As political divisiveness and interpersonal disagreement piles up around the world, I’ve found myself thinking about achdut — unity.
This week, I was asked to share a few thoughts in the Jewish Journal’s Table for Five column on the pasuk in Parashat Chayei Sarah wherein Yitzchak and Yishmael bury their father Avraham in Me’arat HaMachpelah. The pasuk reads:
“And Isaac and Ishmael his sons buried him in the Cave of Machpelah in the field of Ephron, the son of Zohar the Hittite, which faces Mamre.” -Gen. 25:9
It’s a brief passage, but I immediately saw the theme of achdut within these few words. Yitzchak and Yishmael, half-brothers who could not be more different, come together for this one solemn task. Together, they bury Avraham, their father; in this moment, their differences are irrelevant in the face of their unity as dutiful sons.
But there is something particularly and potently relevant in the fact that the unifying impetus is the tragedy of Avraham’s death. When their father lived, Yishmael and Yitzchak pursued their wildly divergent lives; only when burdened with loss do they come together.
I couldn’t help but notice the similarities in our modern Jewish lives. So often, our nation only seems to experience true achdut in times of tragedy and trouble. We’ve seen it for centuries and we saw it firsthand just months ago, in the aftermath of the horrific attack at the Chabad of Poway.
Why are we so dependant on loss to bring us together? Why can’t the Jewish nation, even with our internal differences, find mutual respect and achdut at times of celebration and joy — or even just in our daily lives?
The fact is, it’s difficult to answer this question. Achdut is an incredibly powerful force for the Jewish people; it characterizes the most elevated moments in our national existence. But it is correspondingly difficult for us to achieve, much less maintain.
So my approach is to find demonstrations of achdut wherever I can.
I found achdut last week on a basketball court in Los Angeles, where Jewish teenagers came together to play in the annual Glouberman Basketball Tournament. Teams from around the country came together in both competition and a spirit of respect and empathy, playing their hardest but also maintaining the bonds that tied each player to a greater “team.”
I know it sounds trite to say that everyone came away from the Tournament a winner, but I really think it’s true. Yes, the event was a demonstration of basketball prowess, but much more important was the congeniality, friendship, and achdut that was not just created, but was bolstered and maintained throughout the competition. It was touching to watch, and I am deeply proud of all the students who came to play and cheer on this demonstration of togetherness.

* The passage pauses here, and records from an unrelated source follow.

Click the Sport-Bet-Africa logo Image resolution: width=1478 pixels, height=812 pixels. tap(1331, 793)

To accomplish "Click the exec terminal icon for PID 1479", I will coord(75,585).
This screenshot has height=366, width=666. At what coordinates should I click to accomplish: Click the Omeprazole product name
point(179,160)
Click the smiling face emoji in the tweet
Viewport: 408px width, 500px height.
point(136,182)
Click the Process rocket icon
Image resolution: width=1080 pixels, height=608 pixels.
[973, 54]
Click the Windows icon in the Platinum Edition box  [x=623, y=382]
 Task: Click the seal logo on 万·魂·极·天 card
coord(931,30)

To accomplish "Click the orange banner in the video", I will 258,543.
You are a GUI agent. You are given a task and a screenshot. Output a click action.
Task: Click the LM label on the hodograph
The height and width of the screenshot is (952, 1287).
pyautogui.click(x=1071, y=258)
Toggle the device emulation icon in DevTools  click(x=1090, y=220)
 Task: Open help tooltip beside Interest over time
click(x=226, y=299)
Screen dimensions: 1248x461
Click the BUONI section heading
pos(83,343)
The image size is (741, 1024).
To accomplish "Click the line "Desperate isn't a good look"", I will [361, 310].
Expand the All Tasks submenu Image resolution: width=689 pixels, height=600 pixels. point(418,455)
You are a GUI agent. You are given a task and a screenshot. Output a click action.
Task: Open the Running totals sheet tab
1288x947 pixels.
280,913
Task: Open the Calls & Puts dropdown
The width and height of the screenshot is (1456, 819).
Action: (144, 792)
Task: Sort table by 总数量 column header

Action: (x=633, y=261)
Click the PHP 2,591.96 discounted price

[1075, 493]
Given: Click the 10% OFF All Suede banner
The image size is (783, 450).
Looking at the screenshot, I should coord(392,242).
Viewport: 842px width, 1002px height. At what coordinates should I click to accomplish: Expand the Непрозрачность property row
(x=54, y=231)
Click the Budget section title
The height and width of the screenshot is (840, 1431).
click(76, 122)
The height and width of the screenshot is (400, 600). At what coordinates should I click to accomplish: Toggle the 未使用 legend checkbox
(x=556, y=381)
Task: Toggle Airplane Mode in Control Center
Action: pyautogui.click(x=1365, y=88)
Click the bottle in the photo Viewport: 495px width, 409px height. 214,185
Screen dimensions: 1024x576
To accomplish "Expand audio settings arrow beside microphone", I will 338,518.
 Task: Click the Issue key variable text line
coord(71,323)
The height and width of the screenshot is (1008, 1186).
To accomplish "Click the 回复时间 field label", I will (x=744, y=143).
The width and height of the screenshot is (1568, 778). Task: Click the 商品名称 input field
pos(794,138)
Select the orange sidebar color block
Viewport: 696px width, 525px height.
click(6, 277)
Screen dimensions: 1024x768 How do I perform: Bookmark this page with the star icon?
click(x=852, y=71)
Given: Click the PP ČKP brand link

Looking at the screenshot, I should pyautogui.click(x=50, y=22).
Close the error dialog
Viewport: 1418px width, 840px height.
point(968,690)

I also found achdut last week at The Shalhevet Institute. At the Community Leaders Seminar, leaders representing the breadth of the Los Angeles community came together for an evening of serious learning and dialogue. They discussed the relationship between sincerity and performance in the observance of mitzvot. They found differences and disagreements, but also striking and fundamental similarities. The evening’s conversation was intense and effective and characterized by the kind of unity that raises up everyone who participates in it.
And I learned about achdut demonstrated at the Pardes Institute’s Lo BaShamayim Hee conference. Rabbi David Stein, my colleague who attended and spoke at the event, made specific mention of how impressed he was by the commitment to, and the active work of achdut undertaken during the conference.
The event was attended by teachers from Orthodox, Conservative, and Community schools, all learning and thinking together about engaging students in the study of Gemara. Representatives from schools across the wide spectrum of Jewish thought united for the purpose of nurturing Jewish learning in the next generation. Importantly, the unity that was nurtured did not rely on one uniform approach, but rather a collective commitment to this vital and beautiful idea of communicating Torah and tradition to young Jewish minds.
Taken on their own, one conference, one seminar, and one basketball tournament won’t solve all of our struggles with achdut in the Jewish world. But if we view these events as part of a communal journey, an active and ongoing effort to move past our differences and work together, I find these events profoundly encouraging.
The work of achdut is never easy. But as I write this from Israel, watching all kinds of Jews mingle together, arguing like family but also loving each other as family, I feel as though true achdut is more achievable than we think.
Let’s strive to make unity part of our daily lives, rather than relying on tragedy and loss to unite the Jewish nation. Let’s not come together when it is time to do the work of burial, but rather the work of vibrant life. Let’s find love and acceptance for one another, even if we still have differences.
If we do this work, I have no doubt that we will be able to find both the joy and the strength in true and lasting achdut.